Following a phase 2b study of NTCELL, LCT says it has received official confirmation from the Data Monitoring Board, that there are no safety issues arising from the data.
It’s not quite time to celebrate just yet, although Living Cell’s progress is building momentum is on course to make headlines in the months and years to come.
Real Energy (ASX: RLE)
Real Energy is now on the home straight of finishing its highly anticipated Tamarama-3 well in Queensland.
With more than 2,400 metres of drilling now completed, from a targeted 2,600 metres in total, Real Energy stands on the verge of completing its well and establishing a new supply line for the Australian east coast – a part of the that’s currently having a bit of a tough time of it when it comes to gas.
Demand and supply of gas on Australia’s east coast is struggling to find an equilibrium that doesn’t involve intermittent shortages and price spikes as consumers continue to struggle with high prices and limited sources of competing supply, according to the Australian Competition and Consumer Commission.
Talga Resources (ASX: TLG)
There was excellent technical news for Talga Resources this week as the junior explorer discovered that its graphite has significantly more capacity and power, a 94% first cycle efficiency and no capacity fade after 300 cycles.

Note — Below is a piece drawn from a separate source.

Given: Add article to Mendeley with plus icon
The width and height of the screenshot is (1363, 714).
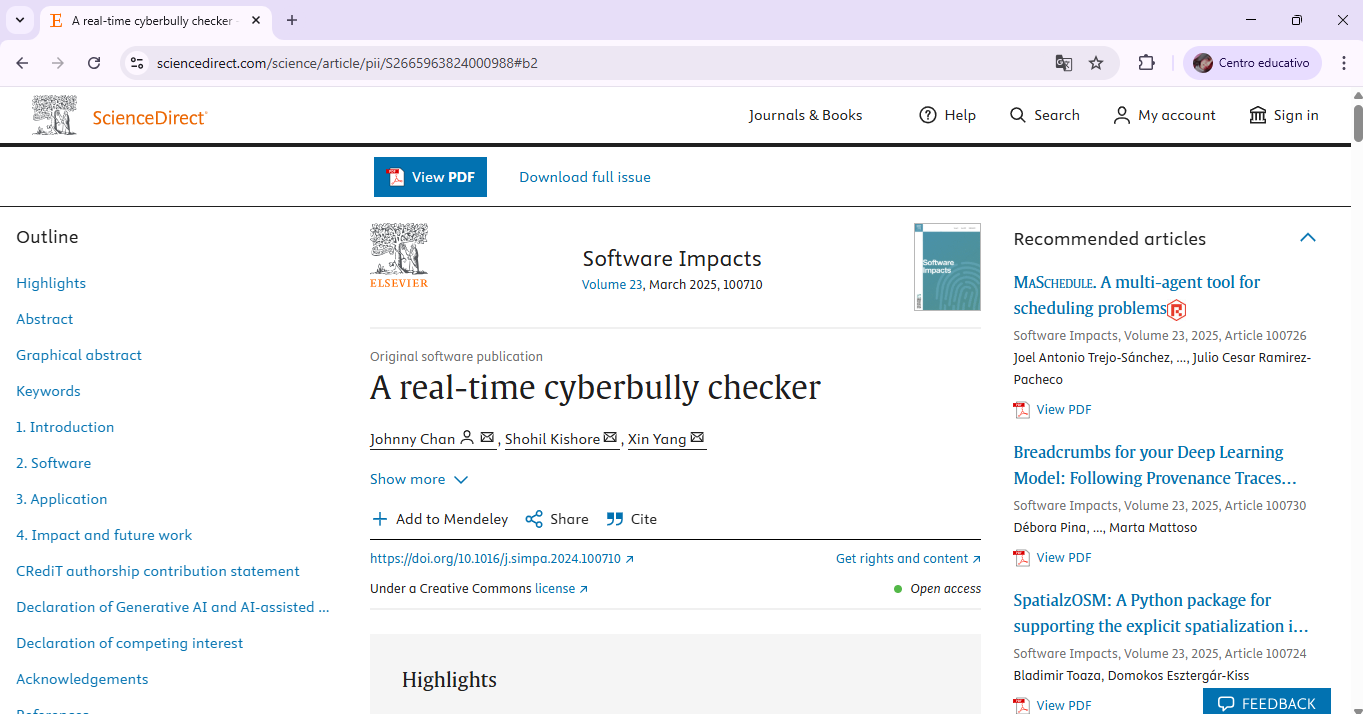Looking at the screenshot, I should [x=379, y=519].

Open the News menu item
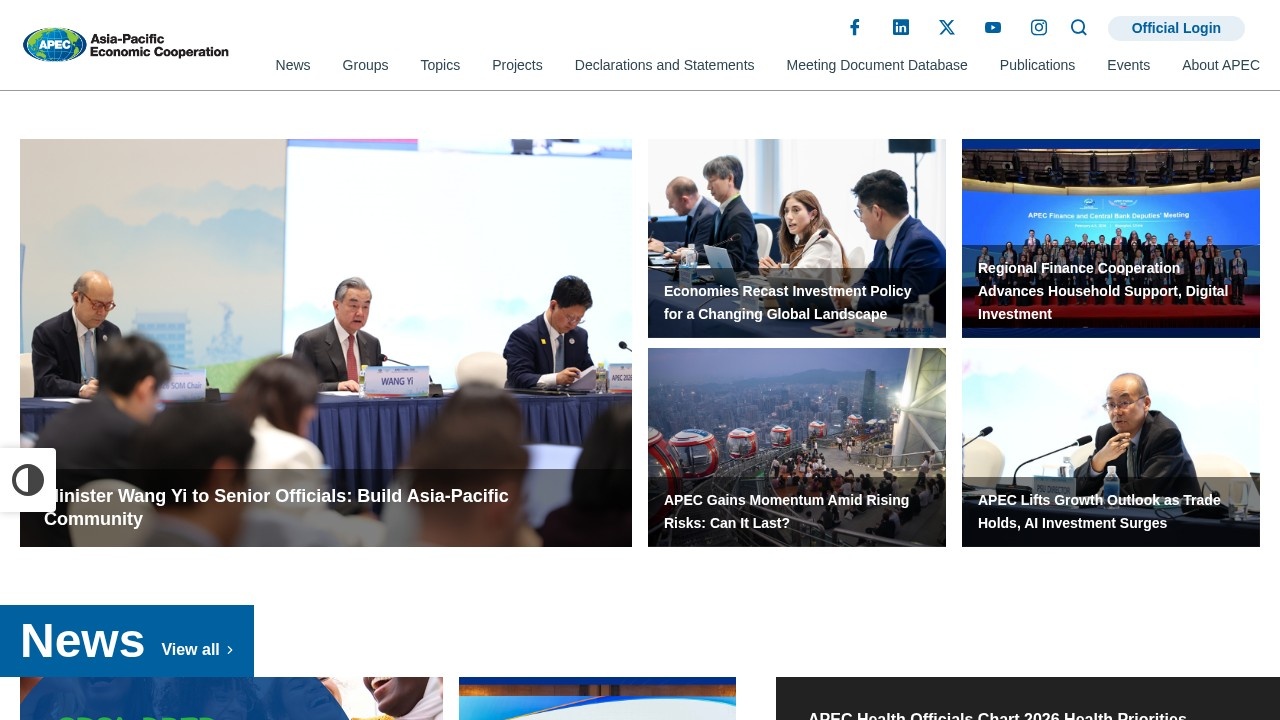(x=293, y=65)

The strong results bode well for the graphite junior as it looks to become a vertically integrated miner, processor and supplier.
Talga also owns a a graphite and graphene processing facility in Germany, based on its proprietary technology which produce nanographite products for lithium-ion batteries, coatings, construction and composite sectors.

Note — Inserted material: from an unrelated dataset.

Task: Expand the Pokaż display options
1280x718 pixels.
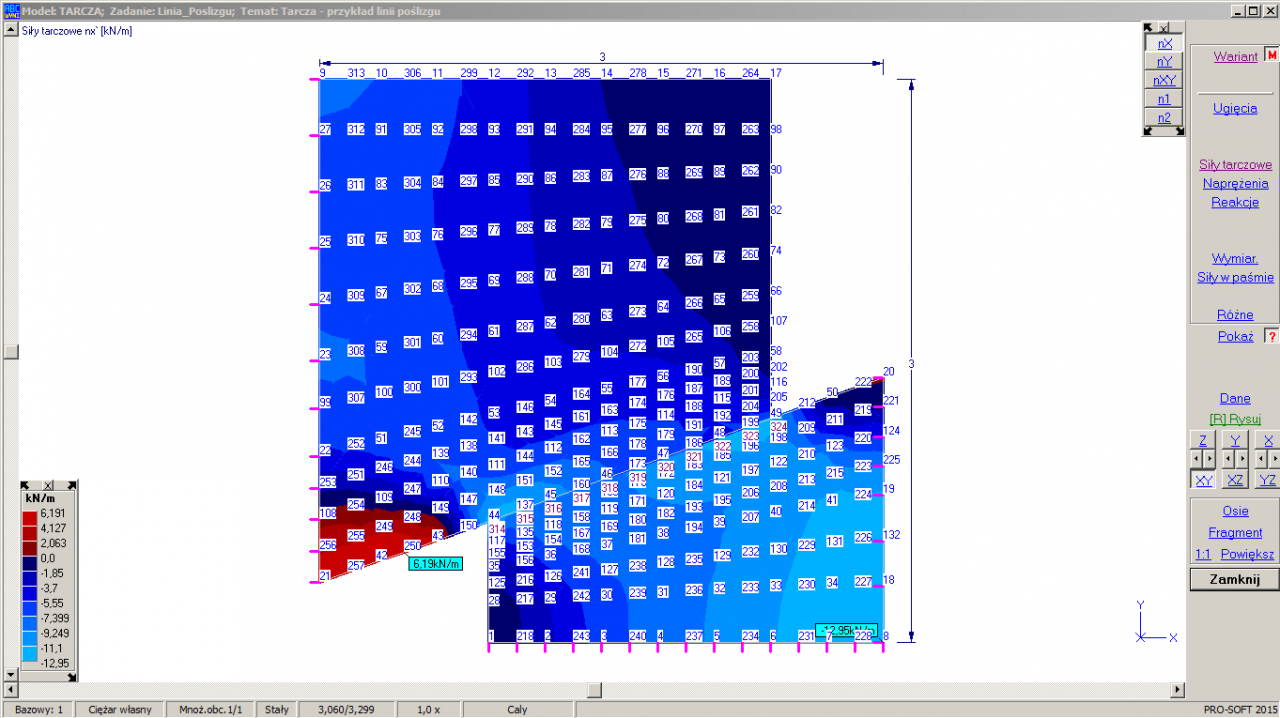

With the prospect of high-grade graphite continuing its strong demand streak to date, Talga’s vertically integrated commercial plan could well be paying off in the near future.
Weebit Nano (ASX: WBT)
Weebit Nano is inching closer to the most important phase of any new technology: production.
This week, the semiconductor developer extended its agreement with partner Leti to accelerate the development of its industry-busting ReRAM technology built on silicon oxide.
Both Weebit Nano and Leti are looking to move their new generation of ReRAM chips from the development to the commercialisation phase whilst ensuring the technology is able to meet and exceed memory industry standards for performance and reliability.
To really future-proof its activities, Weebit Nano also hinted that it’s looking to pursue applications of its avant-garde technology within the artificial intelligence space, currently one of the most intriguing market niches in computing.
The week ahead
It is a fairly sparse offering this week with the most interest being in a speech by the Reserve Bank Governor Philip Lowe on Wednesday night.
Other things to watch out for include the gauge of consumer confidence from ANZ and Roy Morgan on Tuesday.
Consumers are being pulled in two directions at the moment with higher petrol prices and a softer Australian dollar dragging them down while positive economic environment and share prices trending higher have been buoying them up.
There are plenty of international statistics to look out for including monthly report cards on Chinese investment, production, retail sales and house prices and some US indicators including sales and production numbers.